INFORMATION PROVIDED.
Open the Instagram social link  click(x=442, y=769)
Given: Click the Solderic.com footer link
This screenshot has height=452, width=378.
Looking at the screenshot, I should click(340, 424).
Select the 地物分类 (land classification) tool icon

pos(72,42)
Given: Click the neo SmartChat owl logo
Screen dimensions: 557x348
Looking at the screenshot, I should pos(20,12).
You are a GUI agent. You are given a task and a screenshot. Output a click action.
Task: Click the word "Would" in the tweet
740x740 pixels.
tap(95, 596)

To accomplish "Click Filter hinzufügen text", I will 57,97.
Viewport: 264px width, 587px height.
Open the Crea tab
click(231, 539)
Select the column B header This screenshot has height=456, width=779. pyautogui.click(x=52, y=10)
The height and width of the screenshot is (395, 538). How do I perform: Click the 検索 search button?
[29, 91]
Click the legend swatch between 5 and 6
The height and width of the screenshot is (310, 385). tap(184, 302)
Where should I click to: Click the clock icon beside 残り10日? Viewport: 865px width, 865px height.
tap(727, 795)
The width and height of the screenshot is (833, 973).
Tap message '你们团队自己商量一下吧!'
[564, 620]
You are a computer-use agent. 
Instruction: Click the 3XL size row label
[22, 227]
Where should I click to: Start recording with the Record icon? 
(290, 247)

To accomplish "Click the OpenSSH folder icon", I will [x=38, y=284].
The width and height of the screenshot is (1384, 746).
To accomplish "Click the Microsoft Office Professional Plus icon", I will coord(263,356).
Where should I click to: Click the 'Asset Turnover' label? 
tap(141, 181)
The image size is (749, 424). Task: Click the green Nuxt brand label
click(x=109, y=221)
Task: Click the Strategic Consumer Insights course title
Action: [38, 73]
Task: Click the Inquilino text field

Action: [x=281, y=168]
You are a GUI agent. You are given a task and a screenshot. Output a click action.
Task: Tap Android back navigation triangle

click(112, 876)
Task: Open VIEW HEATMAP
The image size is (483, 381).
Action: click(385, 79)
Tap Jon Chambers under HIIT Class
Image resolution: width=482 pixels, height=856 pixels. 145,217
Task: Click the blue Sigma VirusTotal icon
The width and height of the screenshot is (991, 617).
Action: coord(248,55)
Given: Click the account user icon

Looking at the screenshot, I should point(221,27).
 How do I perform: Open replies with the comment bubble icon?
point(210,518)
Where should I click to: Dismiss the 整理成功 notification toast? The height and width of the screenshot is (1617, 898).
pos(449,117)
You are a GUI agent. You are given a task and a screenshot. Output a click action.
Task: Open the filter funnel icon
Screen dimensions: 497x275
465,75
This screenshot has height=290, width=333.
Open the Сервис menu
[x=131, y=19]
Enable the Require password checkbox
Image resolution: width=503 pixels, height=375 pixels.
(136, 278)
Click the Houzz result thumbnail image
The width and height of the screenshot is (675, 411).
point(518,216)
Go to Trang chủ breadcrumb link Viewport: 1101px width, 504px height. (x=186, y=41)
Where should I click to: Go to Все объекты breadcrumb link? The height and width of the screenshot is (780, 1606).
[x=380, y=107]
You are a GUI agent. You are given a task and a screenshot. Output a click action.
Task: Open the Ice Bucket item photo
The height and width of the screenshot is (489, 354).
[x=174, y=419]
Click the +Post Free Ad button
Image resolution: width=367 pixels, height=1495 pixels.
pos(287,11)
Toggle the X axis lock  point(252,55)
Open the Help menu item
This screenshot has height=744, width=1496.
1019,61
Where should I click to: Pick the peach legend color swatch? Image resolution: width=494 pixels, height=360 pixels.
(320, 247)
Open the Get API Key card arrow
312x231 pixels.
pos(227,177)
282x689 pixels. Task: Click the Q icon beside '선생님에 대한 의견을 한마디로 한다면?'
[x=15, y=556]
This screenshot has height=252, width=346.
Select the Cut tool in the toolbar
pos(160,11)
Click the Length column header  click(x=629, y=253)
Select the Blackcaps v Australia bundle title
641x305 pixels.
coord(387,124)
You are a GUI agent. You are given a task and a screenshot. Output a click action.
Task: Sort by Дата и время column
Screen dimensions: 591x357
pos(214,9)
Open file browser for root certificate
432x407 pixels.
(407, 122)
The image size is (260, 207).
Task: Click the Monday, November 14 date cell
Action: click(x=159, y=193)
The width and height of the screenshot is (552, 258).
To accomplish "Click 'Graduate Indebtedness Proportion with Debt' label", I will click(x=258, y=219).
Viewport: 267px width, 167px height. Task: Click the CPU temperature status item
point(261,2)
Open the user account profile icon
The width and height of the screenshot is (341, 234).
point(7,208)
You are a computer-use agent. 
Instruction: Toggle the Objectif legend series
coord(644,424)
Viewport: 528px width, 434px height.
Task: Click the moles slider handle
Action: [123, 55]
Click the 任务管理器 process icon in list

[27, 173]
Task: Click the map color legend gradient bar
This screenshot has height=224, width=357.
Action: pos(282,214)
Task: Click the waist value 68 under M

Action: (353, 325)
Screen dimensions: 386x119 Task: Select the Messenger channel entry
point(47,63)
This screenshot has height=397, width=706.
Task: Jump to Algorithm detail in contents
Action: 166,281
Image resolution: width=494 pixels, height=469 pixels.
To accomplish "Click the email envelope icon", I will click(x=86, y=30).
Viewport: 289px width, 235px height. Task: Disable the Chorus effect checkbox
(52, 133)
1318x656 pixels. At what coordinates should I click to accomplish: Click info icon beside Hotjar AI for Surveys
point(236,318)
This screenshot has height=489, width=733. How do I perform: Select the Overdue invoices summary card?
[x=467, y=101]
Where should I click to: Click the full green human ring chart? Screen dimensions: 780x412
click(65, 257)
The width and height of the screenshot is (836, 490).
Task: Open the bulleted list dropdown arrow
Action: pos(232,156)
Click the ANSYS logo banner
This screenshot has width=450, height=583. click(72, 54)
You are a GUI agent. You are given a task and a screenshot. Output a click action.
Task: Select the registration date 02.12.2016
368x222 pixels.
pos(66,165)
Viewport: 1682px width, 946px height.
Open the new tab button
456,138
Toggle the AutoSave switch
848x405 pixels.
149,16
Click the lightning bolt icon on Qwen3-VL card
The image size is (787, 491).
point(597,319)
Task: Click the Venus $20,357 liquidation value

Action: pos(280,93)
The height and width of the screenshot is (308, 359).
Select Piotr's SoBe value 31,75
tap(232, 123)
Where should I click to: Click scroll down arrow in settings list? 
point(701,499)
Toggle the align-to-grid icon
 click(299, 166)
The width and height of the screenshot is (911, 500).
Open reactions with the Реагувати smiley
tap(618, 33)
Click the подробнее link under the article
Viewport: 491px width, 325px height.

THE PROBLEM. Return every line above exactly as it stands.

RESPONSE TO THE TASK.
Open the Instagram social link  click(x=442, y=769)
Given: Click the Solderic.com footer link
This screenshot has height=452, width=378.
Looking at the screenshot, I should click(340, 424).
Select the 地物分类 (land classification) tool icon

pos(72,42)
Given: Click the neo SmartChat owl logo
Screen dimensions: 557x348
Looking at the screenshot, I should pos(20,12).
You are a GUI agent. You are given a task and a screenshot. Output a click action.
Task: Click the word "Would" in the tweet
740x740 pixels.
tap(95, 596)

To accomplish "Click Filter hinzufügen text", I will 57,97.
Viewport: 264px width, 587px height.
Open the Crea tab
click(231, 539)
Select the column B header This screenshot has height=456, width=779. pyautogui.click(x=52, y=10)
The height and width of the screenshot is (395, 538). How do I perform: Click the 検索 search button?
[29, 91]
Click the legend swatch between 5 and 6
The height and width of the screenshot is (310, 385). tap(184, 302)
Where should I click to: Click the clock icon beside 残り10日? Viewport: 865px width, 865px height.
tap(727, 795)
The width and height of the screenshot is (833, 973).
Tap message '你们团队自己商量一下吧!'
[564, 620]
You are a computer-use agent. 
Instruction: Click the 3XL size row label
[22, 227]
Where should I click to: Start recording with the Record icon? 
(290, 247)

To accomplish "Click the OpenSSH folder icon", I will [x=38, y=284].
The width and height of the screenshot is (1384, 746).
To accomplish "Click the Microsoft Office Professional Plus icon", I will coord(263,356).
Where should I click to: Click the 'Asset Turnover' label? 
tap(141, 181)
The image size is (749, 424). Task: Click the green Nuxt brand label
click(x=109, y=221)
Task: Click the Strategic Consumer Insights course title
Action: [38, 73]
Task: Click the Inquilino text field

Action: [x=281, y=168]
You are a GUI agent. You are given a task and a screenshot. Output a click action.
Task: Tap Android back navigation triangle

click(112, 876)
Task: Open VIEW HEATMAP
The image size is (483, 381).
Action: click(385, 79)
Tap Jon Chambers under HIIT Class
Image resolution: width=482 pixels, height=856 pixels. 145,217
Task: Click the blue Sigma VirusTotal icon
The width and height of the screenshot is (991, 617).
Action: coord(248,55)
Given: Click the account user icon

Looking at the screenshot, I should point(221,27).
 How do I perform: Open replies with the comment bubble icon?
point(210,518)
Where should I click to: Dismiss the 整理成功 notification toast? The height and width of the screenshot is (1617, 898).
pos(449,117)
You are a GUI agent. You are given a task and a screenshot. Output a click action.
Task: Open the filter funnel icon
Screen dimensions: 497x275
465,75
This screenshot has height=290, width=333.
Open the Сервис menu
[x=131, y=19]
Enable the Require password checkbox
Image resolution: width=503 pixels, height=375 pixels.
(136, 278)
Click the Houzz result thumbnail image
The width and height of the screenshot is (675, 411).
point(518,216)
Go to Trang chủ breadcrumb link Viewport: 1101px width, 504px height. (x=186, y=41)
Where should I click to: Go to Все объекты breadcrumb link? The height and width of the screenshot is (780, 1606).
[x=380, y=107]
You are a GUI agent. You are given a task and a screenshot. Output a click action.
Task: Open the Ice Bucket item photo
The height and width of the screenshot is (489, 354).
[x=174, y=419]
Click the +Post Free Ad button
Image resolution: width=367 pixels, height=1495 pixels.
pos(287,11)
Toggle the X axis lock  point(252,55)
Open the Help menu item
This screenshot has height=744, width=1496.
1019,61
Where should I click to: Pick the peach legend color swatch? Image resolution: width=494 pixels, height=360 pixels.
(320, 247)
Open the Get API Key card arrow
312x231 pixels.
pos(227,177)
282x689 pixels. Task: Click the Q icon beside '선생님에 대한 의견을 한마디로 한다면?'
[x=15, y=556]
This screenshot has height=252, width=346.
Select the Cut tool in the toolbar
pos(160,11)
Click the Length column header  click(x=629, y=253)
Select the Blackcaps v Australia bundle title
641x305 pixels.
coord(387,124)
You are a GUI agent. You are given a task and a screenshot. Output a click action.
Task: Sort by Дата и время column
Screen dimensions: 591x357
pos(214,9)
Open file browser for root certificate
432x407 pixels.
(407, 122)
The image size is (260, 207).
Task: Click the Monday, November 14 date cell
Action: click(x=159, y=193)
The width and height of the screenshot is (552, 258).
To accomplish "Click 'Graduate Indebtedness Proportion with Debt' label", I will click(x=258, y=219).
Viewport: 267px width, 167px height. Task: Click the CPU temperature status item
point(261,2)
Open the user account profile icon
The width and height of the screenshot is (341, 234).
point(7,208)
You are a computer-use agent. 
Instruction: Toggle the Objectif legend series
coord(644,424)
Viewport: 528px width, 434px height.
Task: Click the moles slider handle
Action: [123, 55]
Click the 任务管理器 process icon in list

[27, 173]
Task: Click the map color legend gradient bar
This screenshot has height=224, width=357.
Action: pos(282,214)
Task: Click the waist value 68 under M

Action: (353, 325)
Screen dimensions: 386x119 Task: Select the Messenger channel entry
point(47,63)
This screenshot has height=397, width=706.
Task: Jump to Algorithm detail in contents
Action: 166,281
Image resolution: width=494 pixels, height=469 pixels.
To accomplish "Click the email envelope icon", I will click(x=86, y=30).
Viewport: 289px width, 235px height. Task: Disable the Chorus effect checkbox
(52, 133)
1318x656 pixels. At what coordinates should I click to accomplish: Click info icon beside Hotjar AI for Surveys
point(236,318)
This screenshot has height=489, width=733. How do I perform: Select the Overdue invoices summary card?
[x=467, y=101]
Where should I click to: Click the full green human ring chart? Screen dimensions: 780x412
click(65, 257)
The width and height of the screenshot is (836, 490).
Task: Open the bulleted list dropdown arrow
Action: pos(232,156)
Click the ANSYS logo banner
This screenshot has width=450, height=583. click(72, 54)
You are a GUI agent. You are given a task and a screenshot. Output a click action.
Task: Select the registration date 02.12.2016
368x222 pixels.
pos(66,165)
Viewport: 1682px width, 946px height.
Open the new tab button
456,138
Toggle the AutoSave switch
848x405 pixels.
149,16
Click the lightning bolt icon on Qwen3-VL card
The image size is (787, 491).
point(597,319)
Task: Click the Venus $20,357 liquidation value

Action: pos(280,93)
The height and width of the screenshot is (308, 359).
Select Piotr's SoBe value 31,75
tap(232, 123)
Where should I click to: Click scroll down arrow in settings list? 
point(701,499)
Toggle the align-to-grid icon
 click(299, 166)
The width and height of the screenshot is (911, 500).
Open reactions with the Реагувати smiley
tap(618, 33)
Click the подробнее link under the article
Viewport: 491px width, 325px height.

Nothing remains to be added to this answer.